A tough 501-page report on the incident by the Treasury Department, which oversees the ATF, found “disturbing evidence of flawed decision-making, inadequate intelligence gathering, miscommunication, supervisory failures, and deliberately misleading post-raid statements about the raid and the raid plan by certain ATF supervisors.” The two events prompted congressional hearings, agency investigations and calls for change, from internal reforms to dissolving the bureau.
To add to its troubles, ATF employees were among the federal agents cited last year for attending “Good O’ Boy Roundups” in eastern Tennessee that included drunkenness and racist behavior.
On the plus side, the agency played a key role in the investigations into the bombings of the World Trade Center in New York in 1993 and of the Oklahoma City federal building in 1995.
The ATF’s 3,936 employees are responsible for a mix of tax collection, regulation and law enforcement, carrying out all federal laws on alcohol, tobacco, firearms, explosives and arson.
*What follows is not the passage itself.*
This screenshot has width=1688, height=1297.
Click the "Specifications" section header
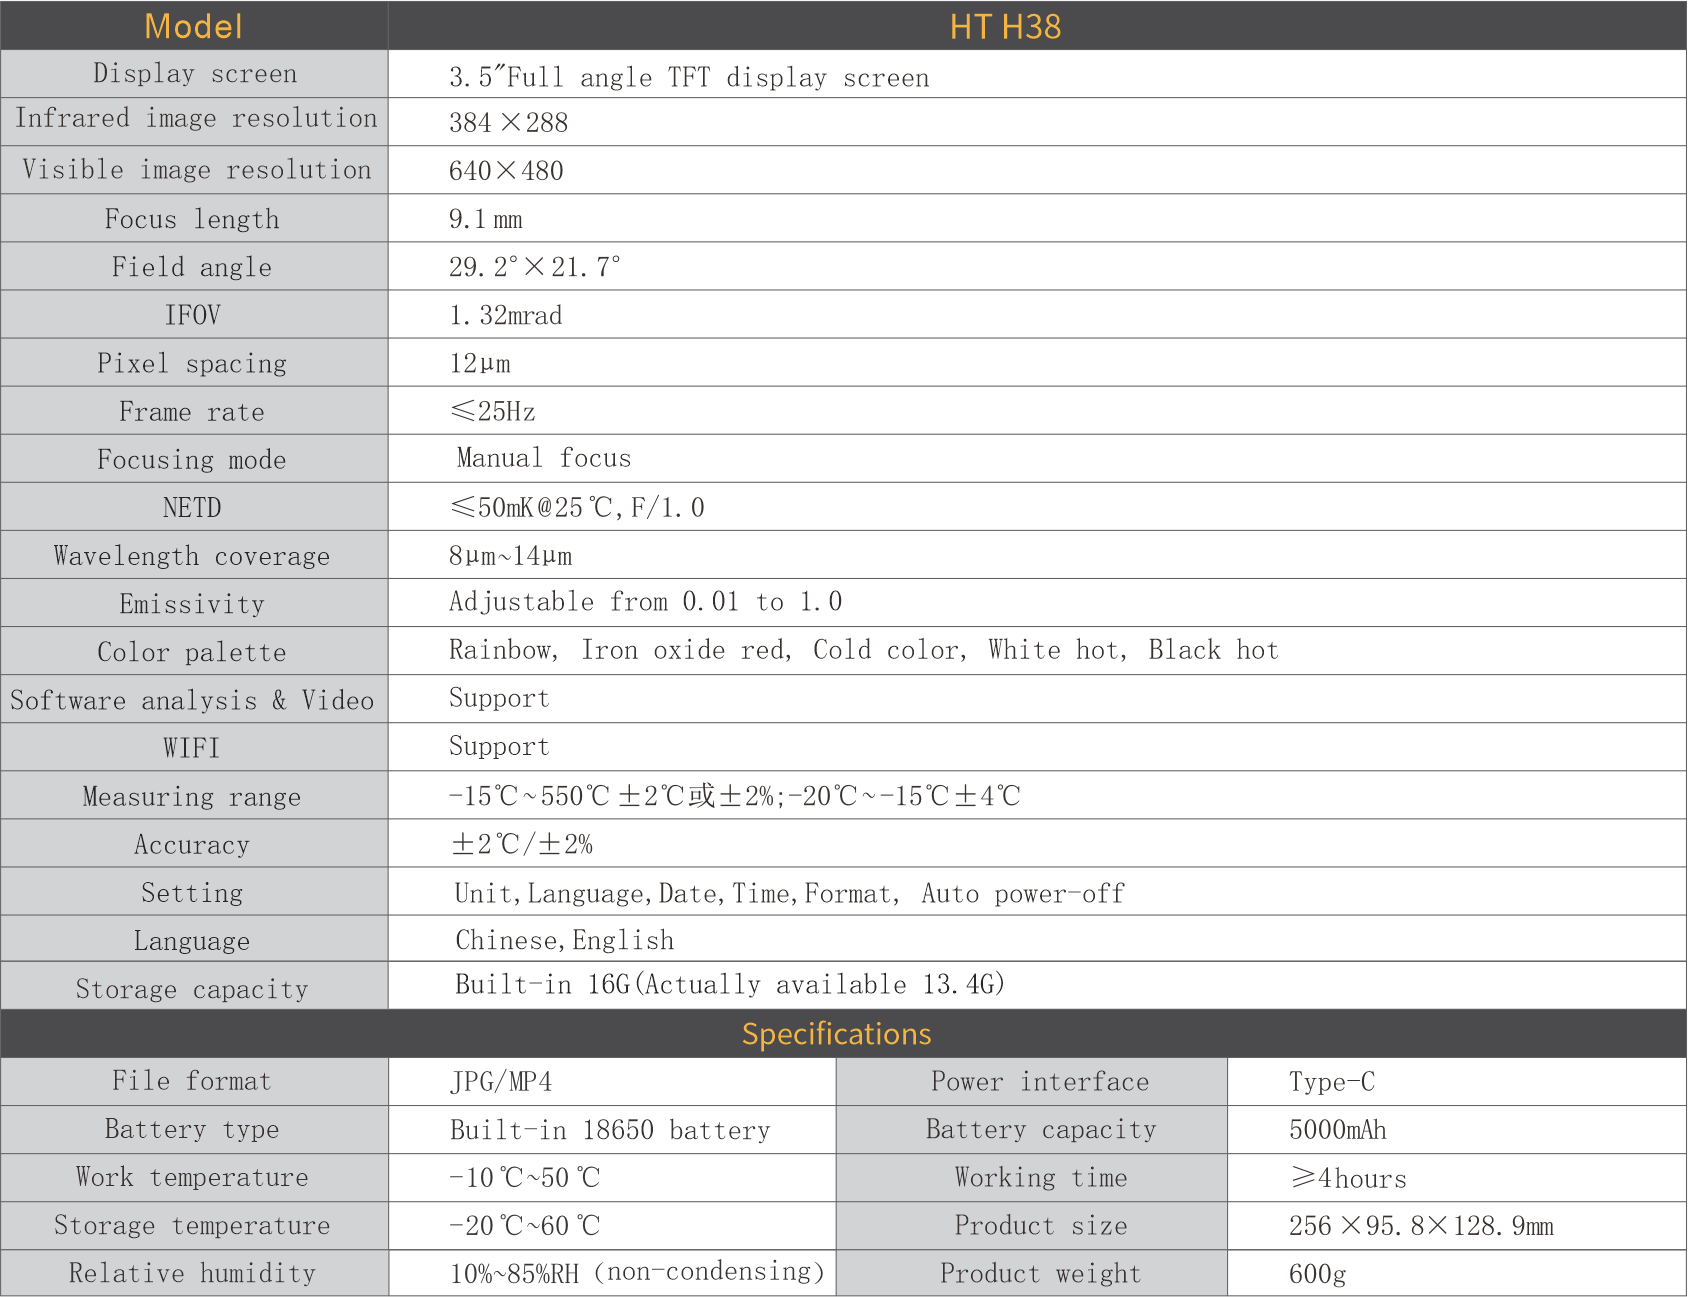(x=836, y=1034)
That means a wide range of work, from issuing licenses to gun dealers to collecting taxes on cigarettes, plus assisting state and local law enforcement officials.
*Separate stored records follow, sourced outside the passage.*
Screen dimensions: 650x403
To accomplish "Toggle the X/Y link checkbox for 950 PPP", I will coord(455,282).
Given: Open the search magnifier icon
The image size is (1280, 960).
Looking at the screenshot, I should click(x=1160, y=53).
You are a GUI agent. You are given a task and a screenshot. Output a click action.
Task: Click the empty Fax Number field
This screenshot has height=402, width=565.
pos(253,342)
ATF agents go through the same recruiting process as other law enforcement officers who work under the Treasury Department, including the Customs Service, the Internal Revenue Service and the Secret Service, according to William J. Vizzard, a 27-year veteran of the ATF who now teaches at California State University, Sacramento.
While the FBI and the Drug Enforcement Administration agents are recruited through a different process, Vizzard said that, comparing the average new ATF agent with the average new FBI agent, “they look very much the same.
“They are usually college graduates, sometimes with law enforcement experience,” Vizzard said.
Raymond W. Kelly, under secretary for enforcement at the Treasury Department, said the agency has improved in recent years, in large part because it has focused on what he calls its “core mission” - assisting state and local officials with firearms traces and on investigating large scale gun-running.
Robert J. Louden, director of the Criminal Justice Center at John Jay College of Criminal Justice in New York, said the agency has worked hard to improve its planning, training and supervision since Waco and Ruby Ridge.
While nearly all of the roughly 70 federal agencies with some law enforcement powers could come into contact with guns as they pursue an investigation, “They know they can go to ATF and ATF has the ability, in databases, investigative know-how and motivation, to trace the firearms for them,” Loudon said.
But Vizzard said the bureau falls short when it comes to keeping firearms out of the wrong hands.
He blames that problem on the federal firearms laws the ATF has to enforce, which limit the records that firearms dealers are required to keep.
Vizzard, author of “In the Crossfire: A Political History of the Bureau of Alcohol, Tobacco and Firearms,” said there’s another problem that muddies the water for the ATF. Unlike the Drug Enforcement Agency, whose agents go after contraband and the people who buy and sell it, the ATF is trying to regulate illegal dealings with a legal commodity.
“There’s no easy means of figuring out who the crooks are,” Vizzard said.
In its firearms work, the ATF is in the awkward position of regulating the industry, while at the same time relying on gun manufacturers and dealers for information about weapons used in crime.
Kelly, a former New York City police commissioner, sees the combination of enforcement and regulatory roles as a benefit. “It gives the enforcement (officials) more knowledge of the specifics and intricacies of the particular industry,” he said.
Jack C. Adkins, director of operations at the American Shooting Sports Council, which includes most major firearms manufacturers, distributors and retailers, said the gun industry has developed a good working relationship with the agency over the past several years.
“There’s been a more open-door policy and an exchange of ideas and information and a willingness to work together on things,” Adkins said.